OK, I’m going to be honest: I don’t read Huffington Post. There. I said it. It just felt like, because this blog is about what we’re reading, if would be weird if I didn’t say that. Anyway, I have my reasons, and let’s say most of them come from an aversion to the overuse of ALL CAPS and multiple exclamation marks.
Phew. That said, I truly enjoyed hearing HuffPo Chair/President/Editor-in-Chief Arianna Huffington speak at Inman Real Estate Connect this month. She talked about the topics she’ll address in her next book, which is broadly about unplugging from a constantly-on life.
As I’m reflecting back on what I heard in New York that day, I’m also reading through a sliver of the hundreds of 30 Under 30 applications we received for the 2014 competition. This year we asked applicants about their business challenges, and so many responded that time management and work-life balance have been real struggles. So now seems like a perfect time to share Huffington’s excellent observations and tips with you.
Now that the market is red-hot in many areas across the country, agents are still trying to do it all like they did when things were slow. Huffington’s message to real estate pros was this: It’s a different market, and we need to adjust.
“We have all focused so much on surviving,” Huffington said. “Its really exciting to be alive today.”
So, what’s changed? First, we all need to stop talking about sleep deprivation as a badge of honor. Huffington told an anecdote about meeting an unnamed gentleman for dinner who boasted of only getting four hours of sleep.

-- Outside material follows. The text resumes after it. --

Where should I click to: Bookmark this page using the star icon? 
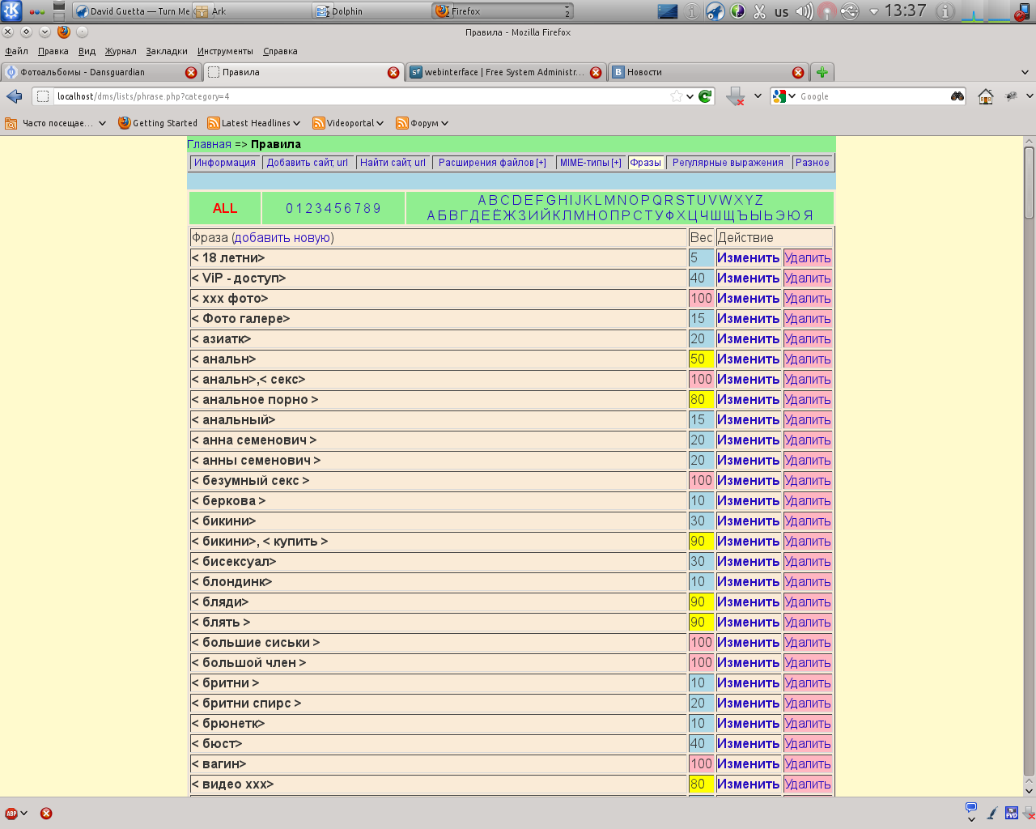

She thought to herself that, if he had bothered to get five, the dinner conversation would have been a lot more interesting. Similarly, instead of praising the guy in our office who never takes lunch, she said, we need to start re-framing.

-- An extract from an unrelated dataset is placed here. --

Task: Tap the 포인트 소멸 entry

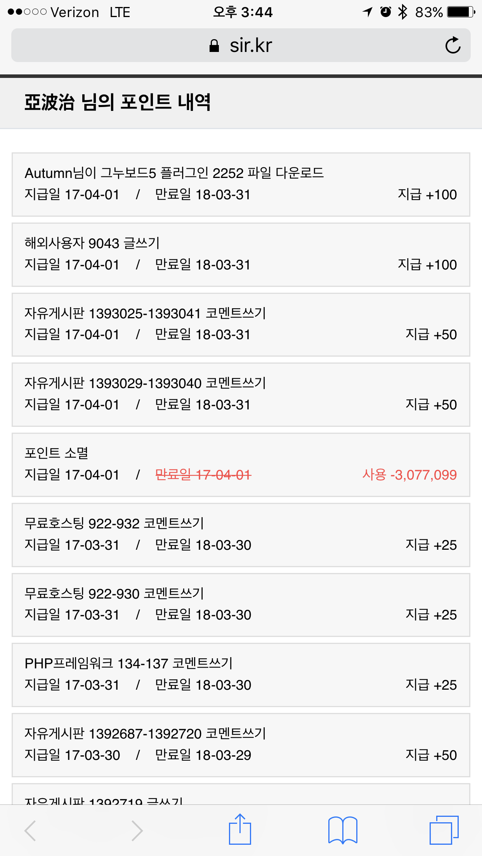Action: coord(57,453)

“Ultimately, we all need to redefine success,” she said. “You should be really worried [about those people] because they can’t be possibly making good judgements… Leadership is about seeing the icebergs before they hit the Titanic, and you’re not going to be able to see the icebergs if you’re sleep deprived.”

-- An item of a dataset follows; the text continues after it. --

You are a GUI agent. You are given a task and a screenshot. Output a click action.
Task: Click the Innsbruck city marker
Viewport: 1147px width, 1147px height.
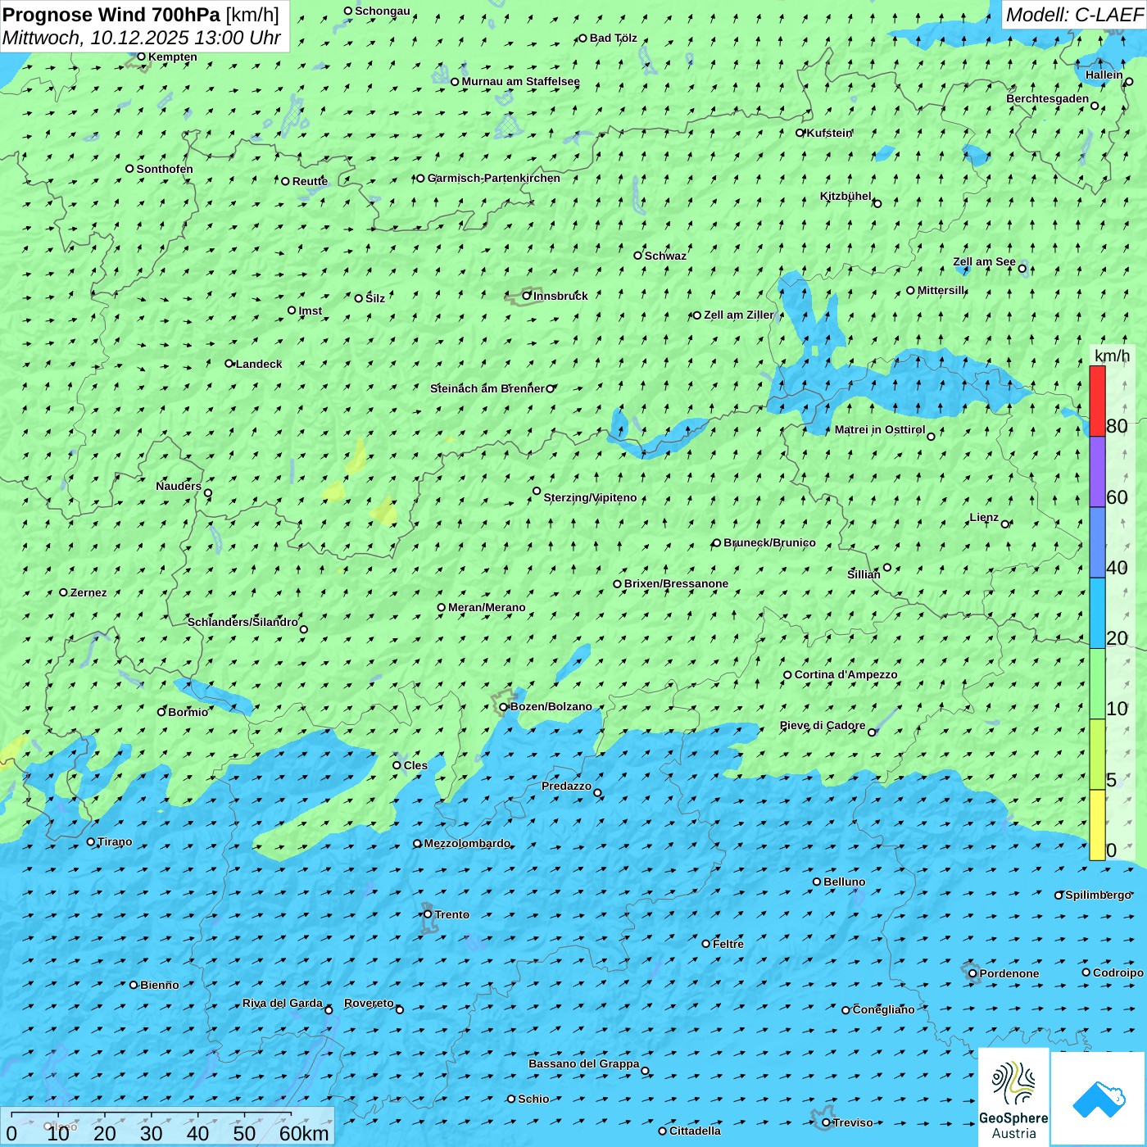pyautogui.click(x=527, y=296)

And it’s not just sleep, either. Huffington said we’re all spending a little too much time on our devices. She talked about how liberating it was, during a week without social media, when she realized that she could eat something without taking a picture of it.
“They make [these devices] deliberately addictive. It’s not accidental,” she said. “There has to be an AA for devices. You know, ‘Hello, my name is Ariana and I am a tech addict.’”
According to Huffington, the real problem with devices isn’t what your mom told you when you were a kid about too much screen time ruining your eyesight. Mobile devices by their nature divide one’s attention, which creates more stress and only provides the feeling of being more productive.
“Multitasking is a complete illusion. You are doing neither [task] well,” she said. “As a result, we’re not giving anything 100 percent.”
Huffington does have science backing her up on that assertion, and she referenced plenty of recent studies and stats regarding how this always-on lifestyle is negatively impacting our health and bottom lines. For me though, the most compelling reasoning behind moderating our connectivity was psychological. For many, myself included, always being tuned in reflects a worry of the unknown. After all, how can I possibly anticipate what will malfunction in the future if I don’t have a live stream of the present constantly in front of my eyes?
“Things will go wrong in our lives,” Huffington assured the crowd. “It’s much harder to deal with them in advance, in your head, before they happen.”
Cue deep breath. Spread smile. Repeat.
So, the question to which you’re all dying to hear the answer: Will I read Huffington’s new book when it comes out?
Maybe. We’ll see what the font looks like.